Reputation: 31
I have a function that takes in a string and a prefix word. I want to use re.findall to get a list of suffix words that follow the given prefix. For example:
string: "My mother gave my sister my robot."
prefix: "my"
result: ["mother", "sister", "robot"]
My implementation is
def suffix(txt, prefix):
rv = re.findall(prefix + r' \w{4-15}',txt)
rv = [i.replace(prefix,'') for i in rv]
return rv
However, I am getting [] returned. Can someone suggest how I can implement this, using re?
Upvotes: 0
Views: 2350
Reputation:
That's where you need Positive Lookbehind :
Here we go:
import re
def find_suffix(word,string):
pattern = '(?<=' + word + '\s)\w+'
return re.findall(pattern,string)
print(find_suffix('my',"my mother gave my sister my robot."))
output:
['mother', 'sister', 'robot']
Upvotes: 0
Reputation: 8769
Building on top of other answers here is a 1 liner
>>> s = "My mother gave my sister my robot."
>>> import re
>>> prefix = "my"
>>> re.findall(prefix + r'\s+(\w+)', s, re.IGNORECASE)

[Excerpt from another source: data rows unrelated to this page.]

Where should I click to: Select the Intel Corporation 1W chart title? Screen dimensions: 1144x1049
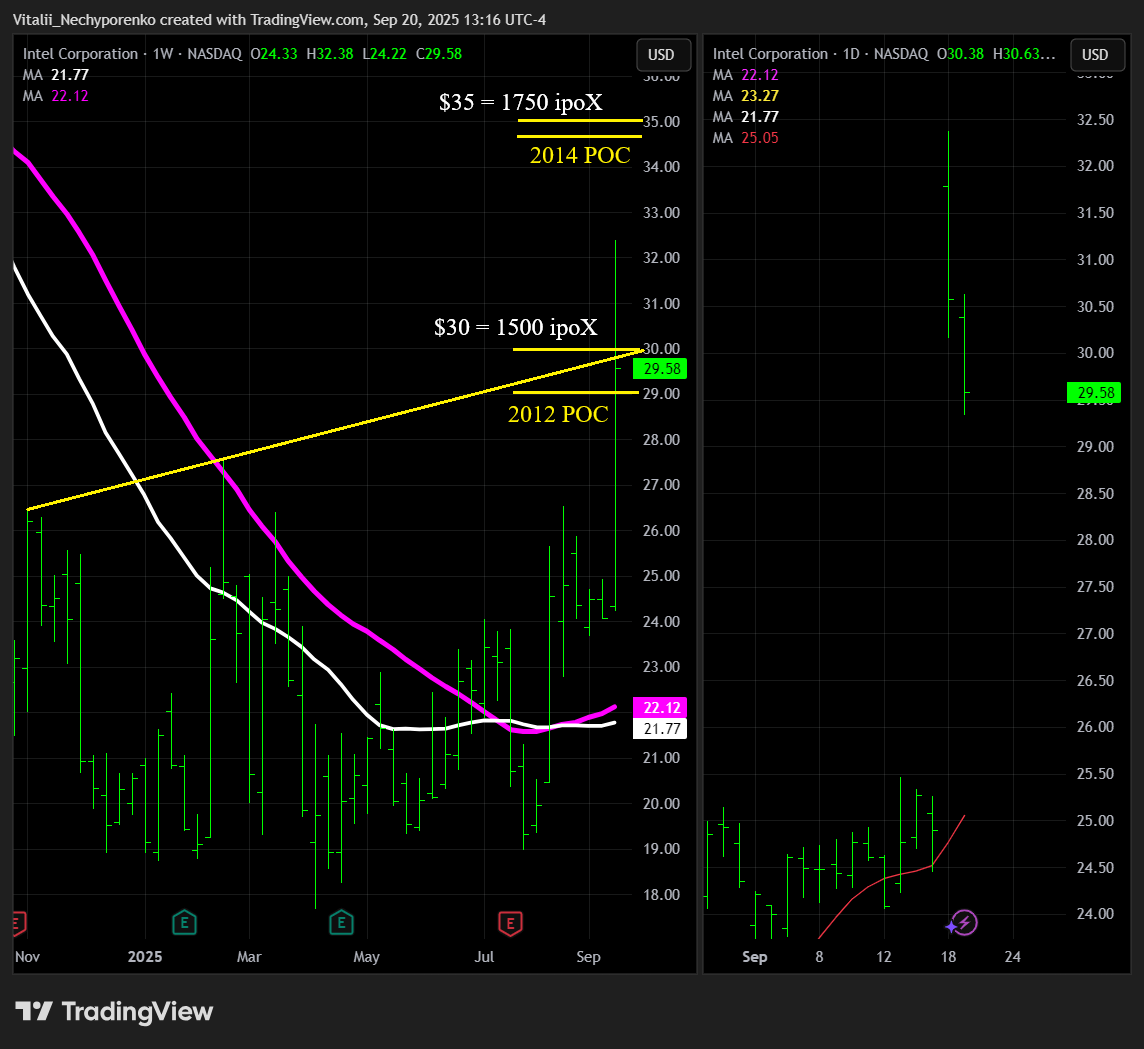pos(132,54)
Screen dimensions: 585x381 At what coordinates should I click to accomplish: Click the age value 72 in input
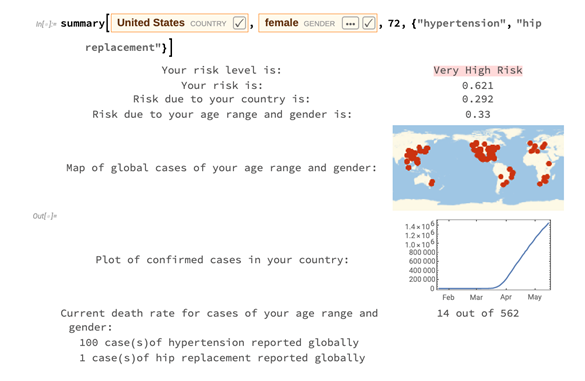[x=394, y=24]
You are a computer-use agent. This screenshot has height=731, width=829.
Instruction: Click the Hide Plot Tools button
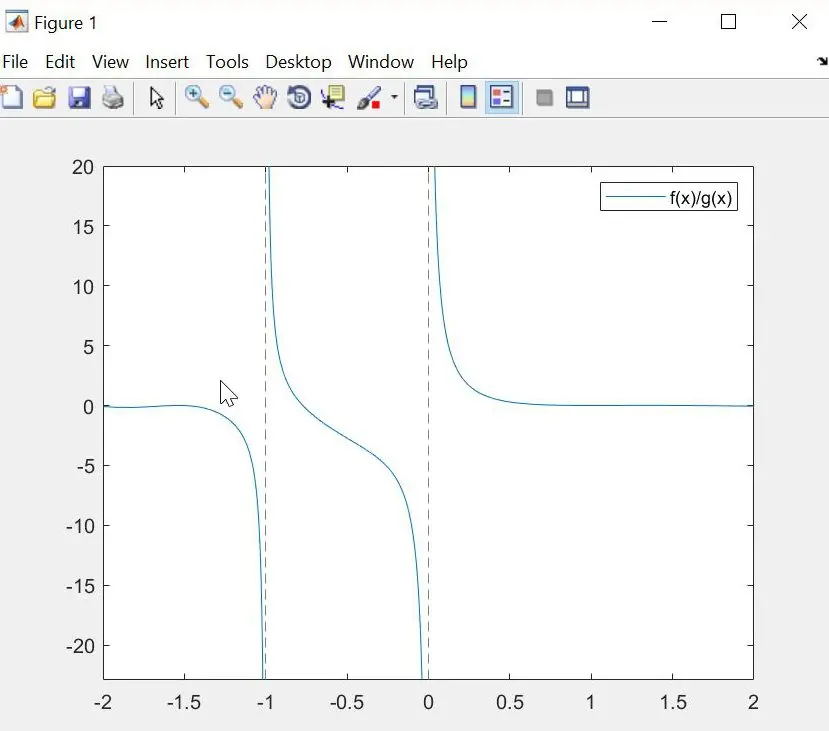[544, 97]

['mother', 'sister', 'robot']
>>>
Upvotes: 2
Reputation: 26315
Since @cdarke covered your main issues with your problem, another way would be to split string
into a list of words with re.sub()
, and if a word in the list is equal to any case of prefix
, get the previous word and add it to your resulting list.
Here is an example:
import re
string = "My mother gave my sister my robot."
prefix = "my"
words = re.sub("[^\w]", " ", string).split()
suffixes = [words[i] for i in range(len(words)) if words[i-1].lower() == prefix]
print(suffixes)
Which Outputs:
['mother', 'sister', 'robot']
Note: In order to check if any case in the words list match with prefix
, you can convert it to lowercase first with lower()
.
Upvotes: 0
Reputation: 44364
Several issues here, first the range separator inside a quantifier is a comma not a hyphen, so: {4,15}
instead of {4-15}
.
Second, you need to match both my
and My
, so the match should be case insensitive (re.IGNORECASE
).
Third, if you use a capturing parentheses group (the round brackets) with finditer
then you don't need to hack off the prefix.
Try this:
import re
def suffix(txt, prefix):
rv = []
for m in re.finditer(prefix + r' (\w{4,15})', txt, re.IGNORECASE):
rv.append(m.groups()[0])
return rv
print suffix("My mother gave my sister my robot.", "my")
Gives:
['mother', 'sister', 'robot']
Depending on needs, \b
(word boundary) might be better than a space to separate words. For example: "my, and your, stuff" would not match using a space.
Upvotes: 1